Vaginov wrote his earliest poetry when he was a teenager, and his first collection, Journey to Chaos, was published in 1921. Other collections were published in 1926 and 1931. His first prose works, "The Monastery of Our Lord Apollo" and "The Star of Bethlehem," were published in 1922. Vaginov's first novel, Kozlinaya Pesn (literally "Goat Song," but also translated into English as "[The Tower]" and "Satyr Chorus," was written between 1925 and 1927. The novel is based on the intellectual circle grouped around the philosopher and literary theorist Mikhail Bakhtin. Vaginov completed two other novels, Works and Days of Svistonov (1929) and Bambocciada (1931). As Vaginov's health declined, he worked on a fourth novel, Harpagoniana, which was left incomplete. Shortly before his death, he started work on a novel about the 1905 revolution. The materials for that work were confiscated by the authorities.

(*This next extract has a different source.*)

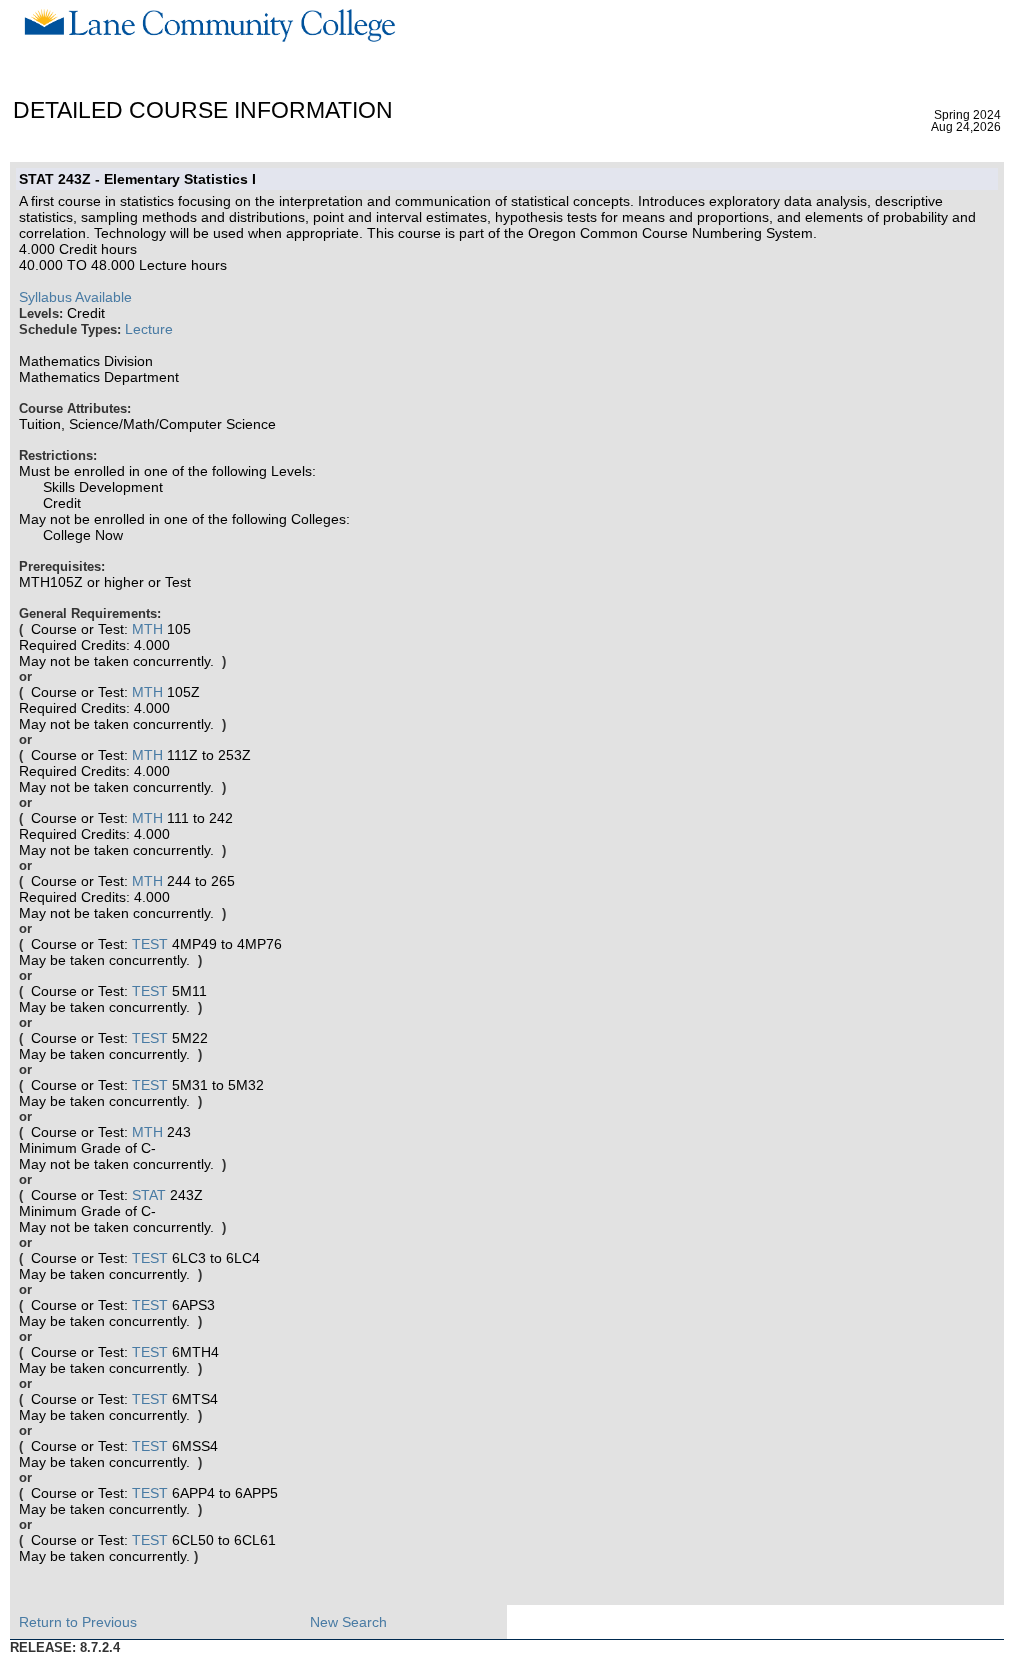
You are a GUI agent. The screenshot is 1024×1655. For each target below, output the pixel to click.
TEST (150, 944)
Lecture (149, 329)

Through the mid-1920s, Vaginov mainly wrote poetry that might be described as post-Symbolist and Acmeist. With its overlapping allusions to contemporary upheavals, along with historical and mythological references, the poetry is at times almost hermetic. His turn to the novel marks a turning point. And Kozlinaya Pesn might be thought of as a transitional work, with its fragments of poetry and scattered commentary on the generation of poetry and its degeneration. The book also marks the author's most transparent examination of the role of literature and criticism in society.

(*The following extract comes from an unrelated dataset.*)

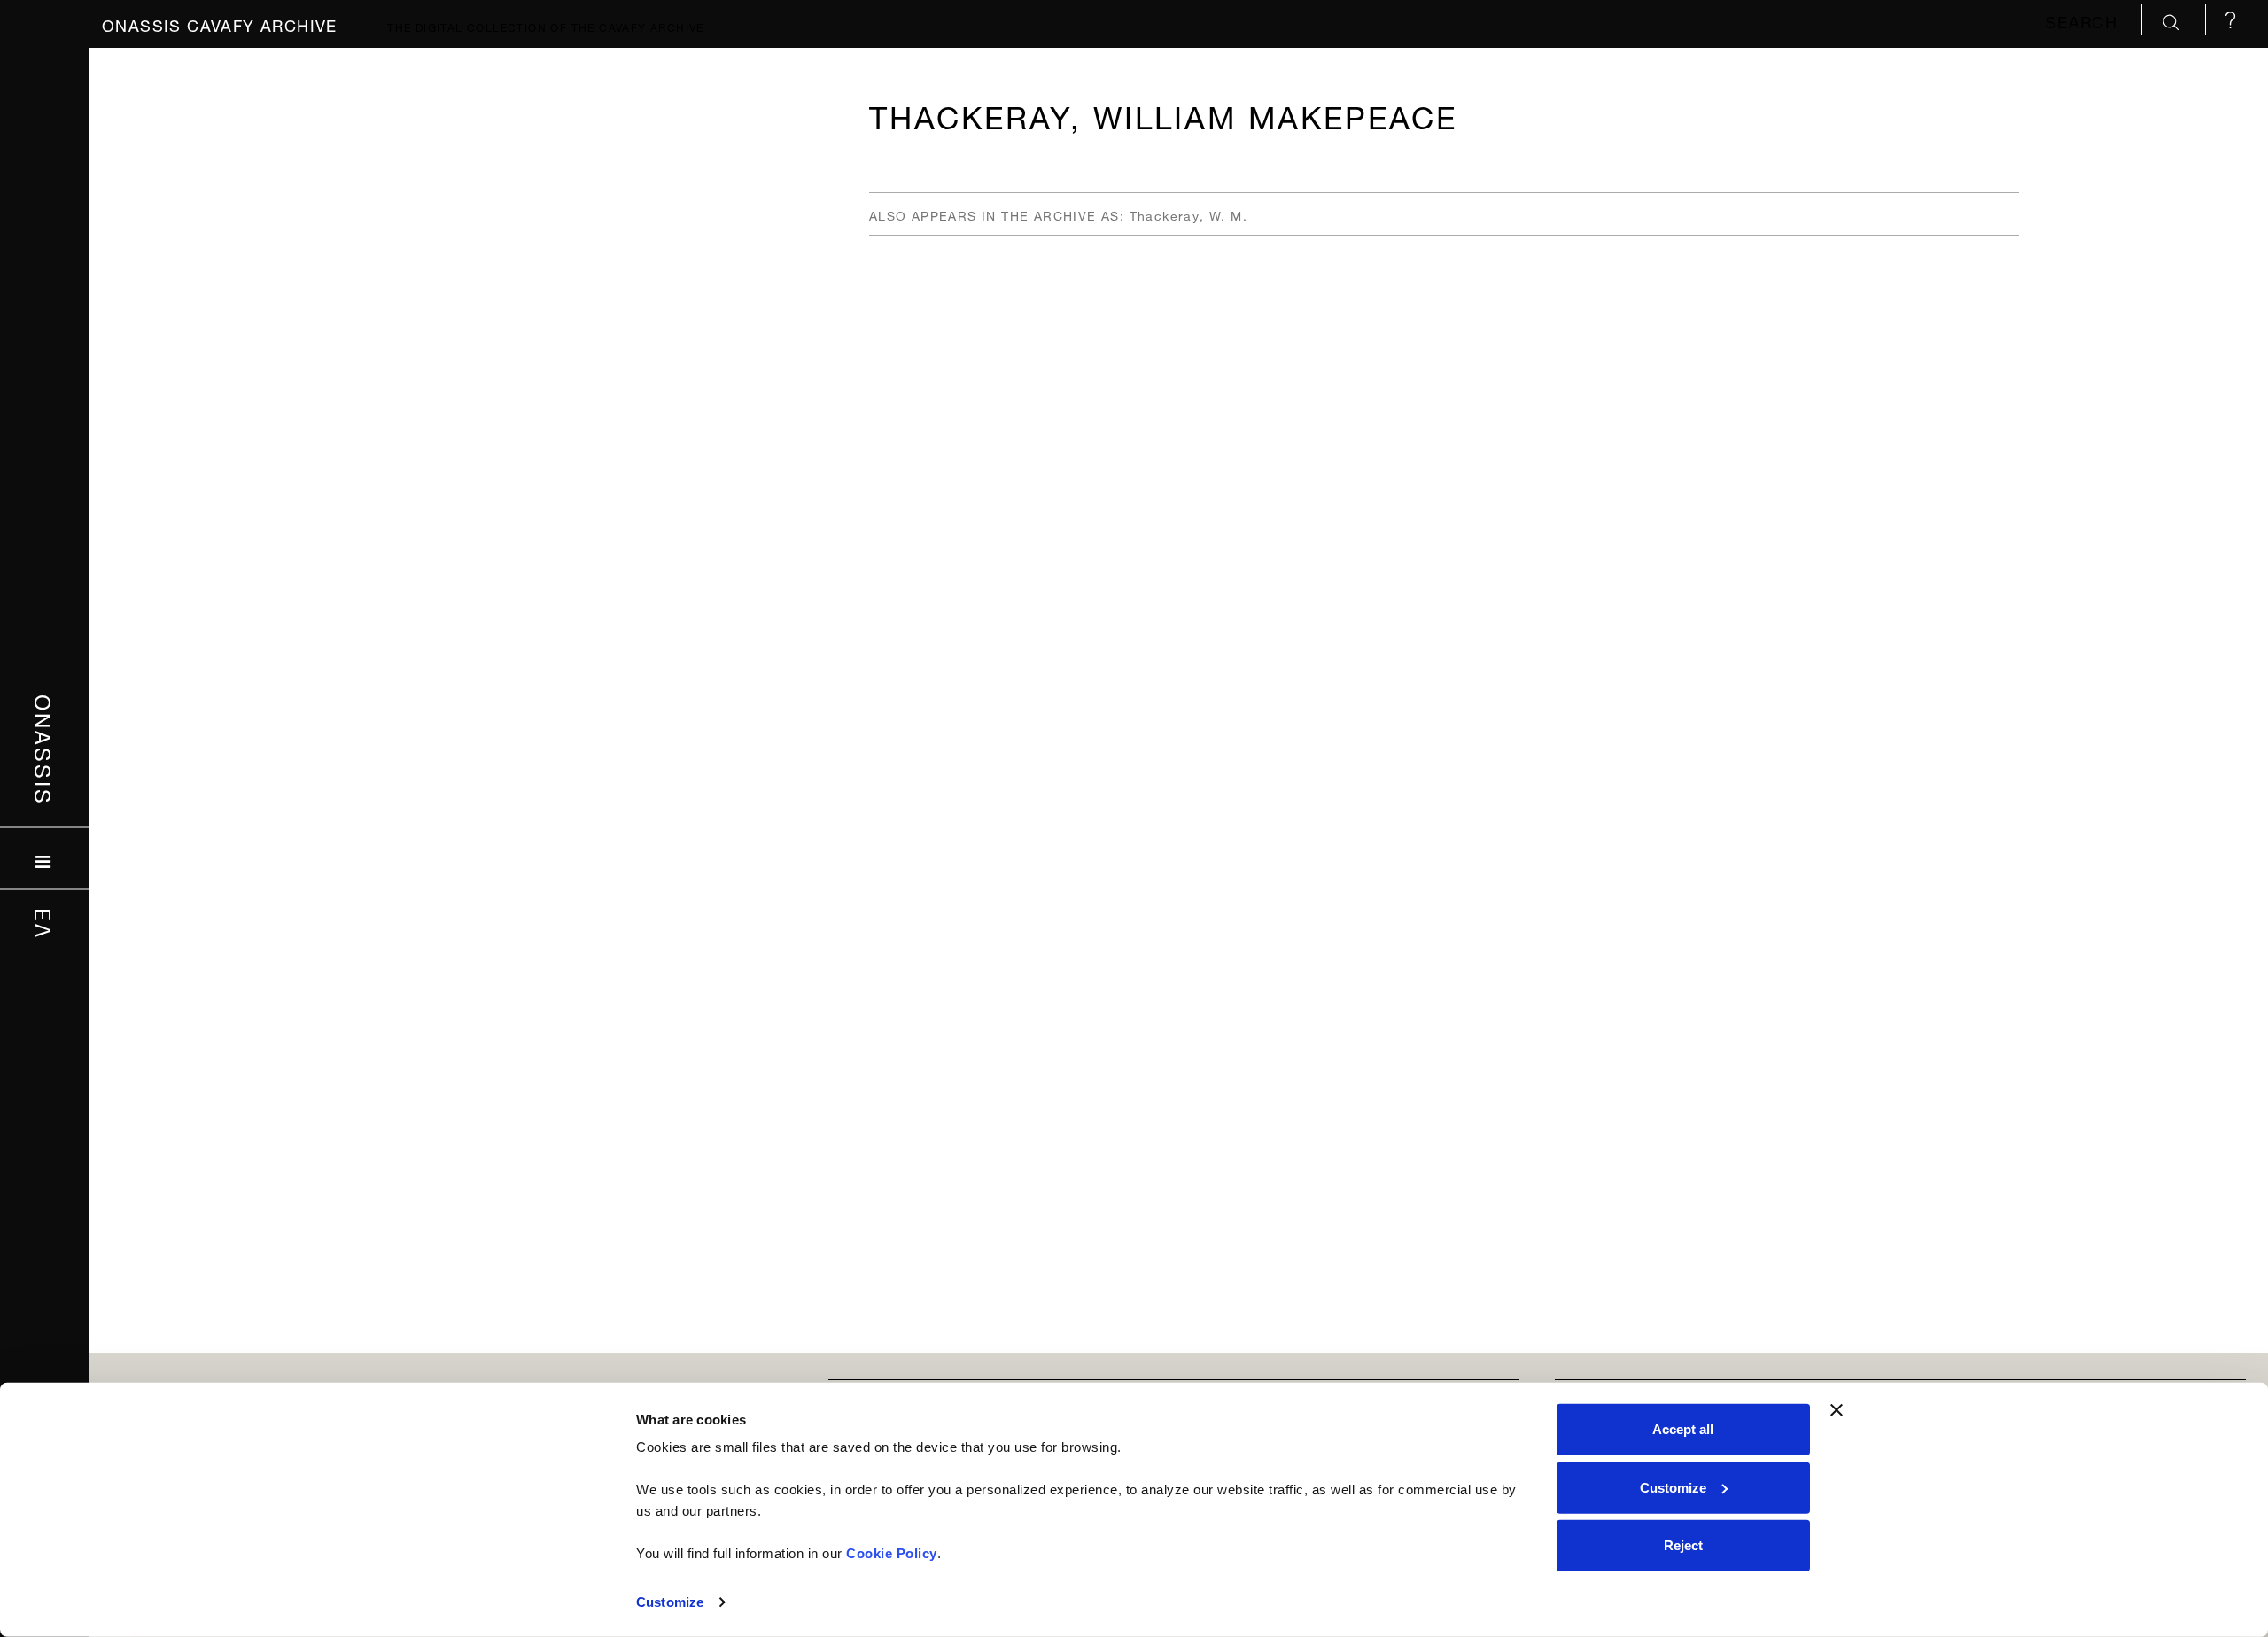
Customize (669, 1602)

During the 1920s, Vaginov had some contact with most of the major literary circles in Petrograd/Leningrad. In 1927, he became affiliated with a left avant-garde collective of writers known as OBERIU, sometimes described as "Absurdist" and chiefly known through the work of Daniil Kharms. Around this time, Vaginov's turn to prose was marked by a drift toward a preoccupation with Surrealism—the throwaway mythology of everyday life. A man who devoured literature in multiple languages from various centuries, Vaginov was an avid collector of books, many of them salvaged from ransacked libraries and peddled secondhand on the street. But he was also a collector of anything from old coins to candy wrappers and cigarette packs. While some of his characters collected things having at least an association with high culture, Vaginov explored the intersection between the mutability of matter and minds haunted by monuments, even those in ruins. Solomon Volkov writes:
He likened the victory of the Russian Revolution, which ruined his family, to the triumph of the barbaric tribes over the Roman Empire. For Vaginov, Petersburg had been a magical stage for that cultural tragedy, and he sang the praises of the spectral city in dadaist poems (which also showed the influence of Mandelstam), in which "pale blue sails of dead ships" appeared tellingly. Mandelstam, in turn, rated Vaginov highly, including him as a poet "not for today but forever" in a list with Akhmatova, Pasternak, Gumilyov, and Khodasevich.